Abstract

Monocytes play an important role in the regulation of alloimmune responses after heart transplantation (HTx). Recent studies have highlighted the importance of immunometabolism in the differentiation and function of myeloid cells. While the importance of glucose metabolism in monocyte differentiation and function has been reported, a role for fatty acid β-oxidation (FAO) has not been explored. Heterotopic HTx was performed using hearts from BALB/c donor mice implanted into C57BL/6 recipient mice and treated with etomoxir (eto), an irreversible inhibitor of carnitine palmitoyltransferase 1 (Cpt1), a rate-limiting step of FAO, or vehicle control. FAO inhibition prolonged HTx survival, reduced early T cell infiltration/activation, and reduced DC and macrophage infiltration to heart allografts of eto-treated recipients.

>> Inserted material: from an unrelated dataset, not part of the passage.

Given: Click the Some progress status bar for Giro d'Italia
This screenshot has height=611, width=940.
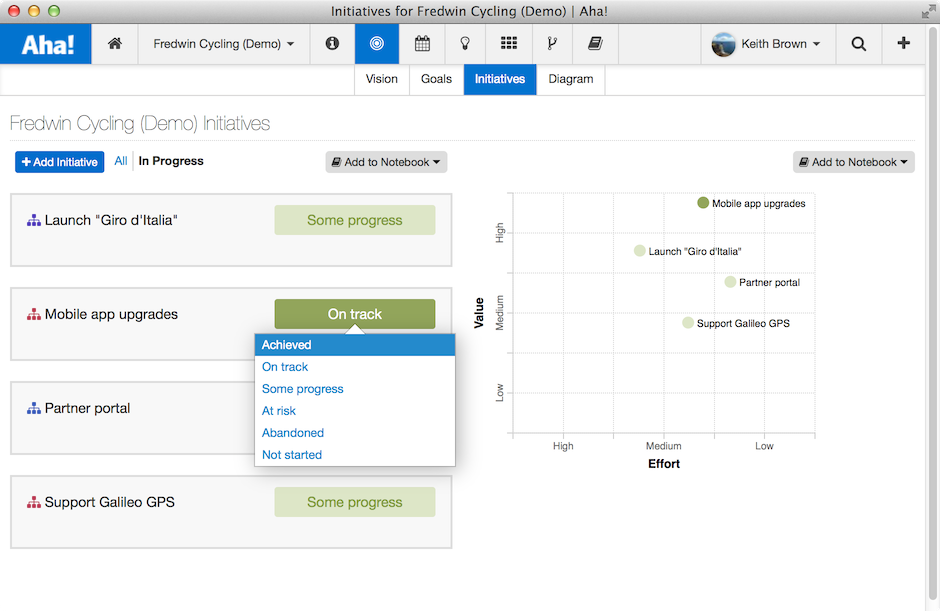Looking at the screenshot, I should coord(355,220).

ELISPOT demonstrated that splenocytes from eto-treated HTx recipients were less reactive to activated donor antigen-presenting cells. FAO inhibition reduced monocyte-to-DC and monocyte-to-macrophage differentiation in vitro and in vivo. FAO inhibition did not alter the survival of heart allografts when transplanted into Ccr2-deficient recipients, suggesting that the effects of FAO inhibition were dependent on monocyte mobilization. Finally, we confirmed the importance of FAO on monocyte differentiation in vivo using conditional deletion of Cpt1a. Our findings demonstrate that targeting FAO attenuates alloimmunity after HTx, in part through impairing monocyte differentiation.

Highlights

  • Heart transplantation (HTx) is the preferred treatment for numerous patients with end-stage heart failure; it provides a median survival of approximately 12 years and a significant improvement in quality of life [1, 2]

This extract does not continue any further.